Of course, there are many explanations for why individual projects go wrong. Let us take the common debt collection system developed for the Danish Customs and Tax Administration, for example. Part of the reason why the system was unable to deliver, was the complexity of the underlying regulations. ICT systems alone are rarely the answer, and it is equally important to look at the regulations on which the system is based. If these regulations are overly complicated, it will be impossible to develop and administrate an ICT system that can manage them.
Close coupling between digital solutions and simplification of regulations
Simplifying regulations and reducing bureaucracy is rarely linked directly with digital transformation. However, it is becoming increasingly clear that the two agendas are closing in on each other and becoming mutually dependent.
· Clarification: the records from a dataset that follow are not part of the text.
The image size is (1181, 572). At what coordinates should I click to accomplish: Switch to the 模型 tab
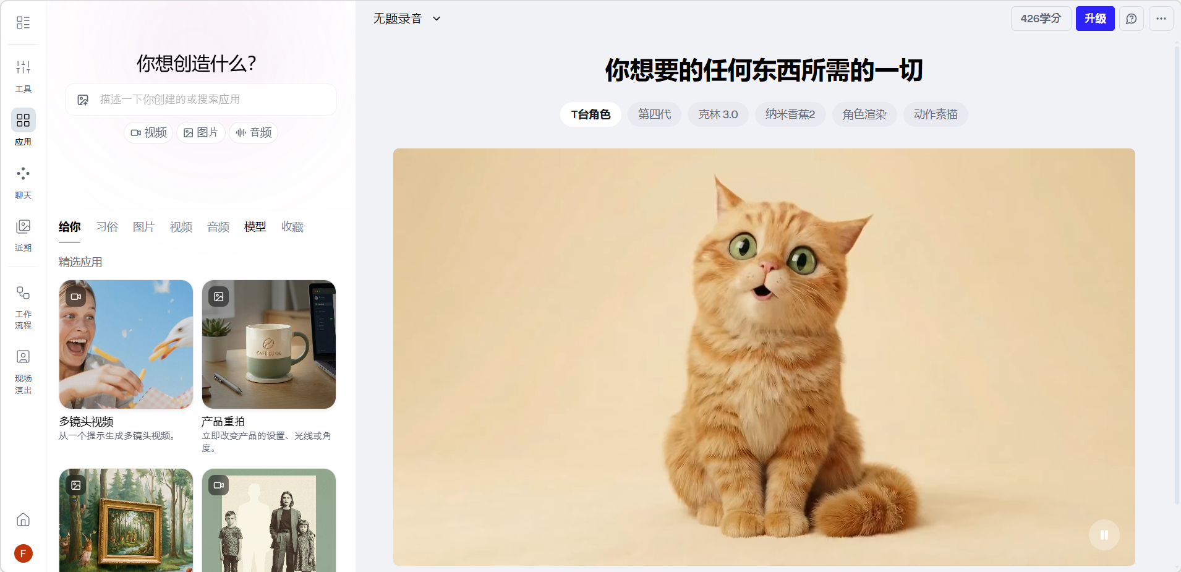tap(255, 227)
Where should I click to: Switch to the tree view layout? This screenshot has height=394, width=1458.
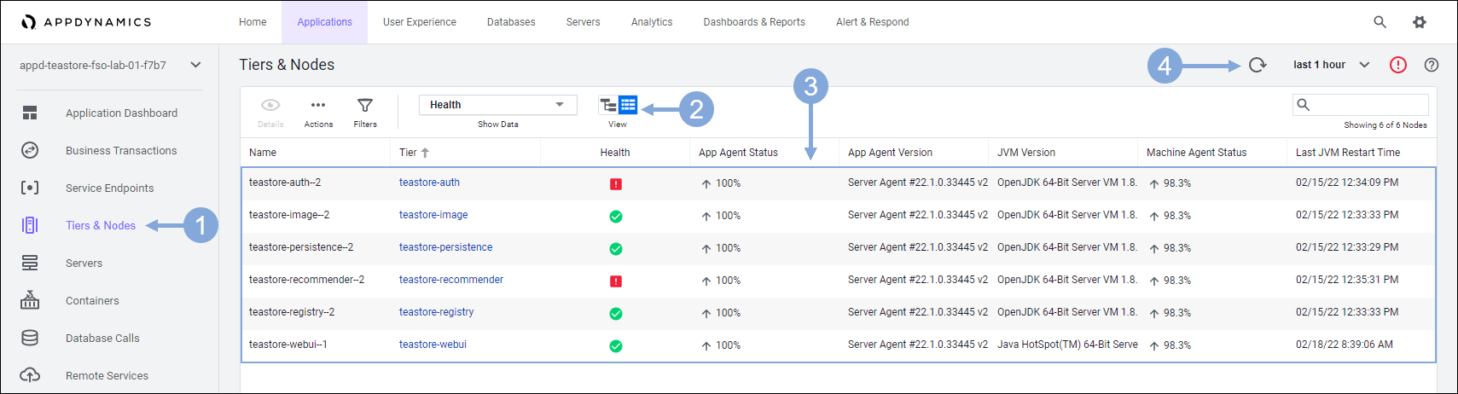point(608,105)
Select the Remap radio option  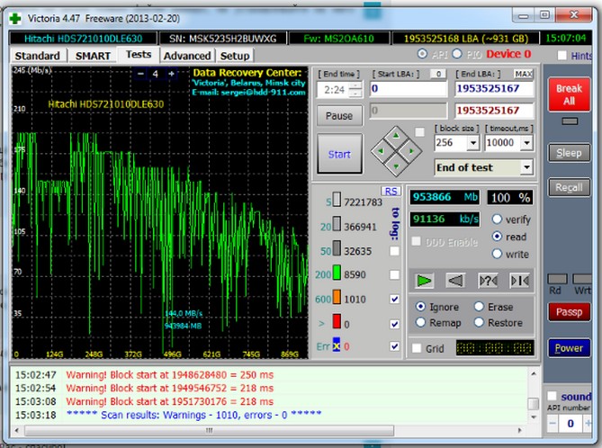pyautogui.click(x=420, y=323)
In line with rapid technological development, digital solutions are becoming more widespread in public sector administration. This results in a number of immediate opportunities for more efficiency and accessibility in the public sector.
Use of digital self-service solutions and more automation of case processing are just two examples of how digitisation can help make things simpler, easier and faster for citizens and businesses in their dealings with the public sector. At the same time, it also simplifies workflows for caseworkers.
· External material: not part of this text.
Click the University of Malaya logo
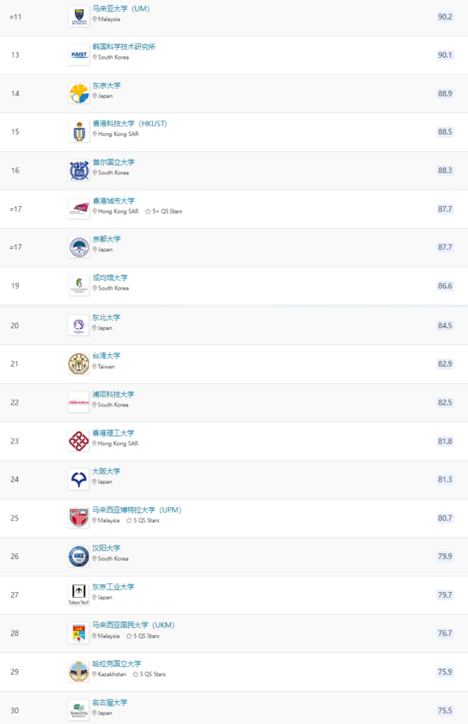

However, one factor required to achieve these potential benefits is that digital solutions are established on a solid legislative foundation. This mutual dependency is reflected in the initiatives in the Digital Strategy 2016-2020. For example, digitisation is to contribute to a more cohesive and simple process for citizens or businesses in contact with several authorities across the public sector.
Standing legal committee
A standing committee has been set up with another initiative to contribute to solutions for how cross-sector legislation and digitisation can be better coordinated. This means that the challenges involved in the Public Administration Act and the Processing of Personal Data Act, for example, will be examines more closely in order to find possible technical or judicial solutions.
This brings us to a very interesting debate, as the current laws and regulations have not been intentionally drawn up to make digitisation more difficult. They are an expression of the balance between a large number of considerations and interests, including the pivotal element of safeguarding due process for members of the public. However, it may be relevant to consider whether it is possible to think more about the subsequent administration of the regulations in a digitised world.
At the Agency for Digitisation, our job is to indicate how digital solutions can be exploited to benefit the quality and efficiency of public services. In future, a core element in this work will be to suggest how legislation best can support digital transformation, while still fully respecting due process.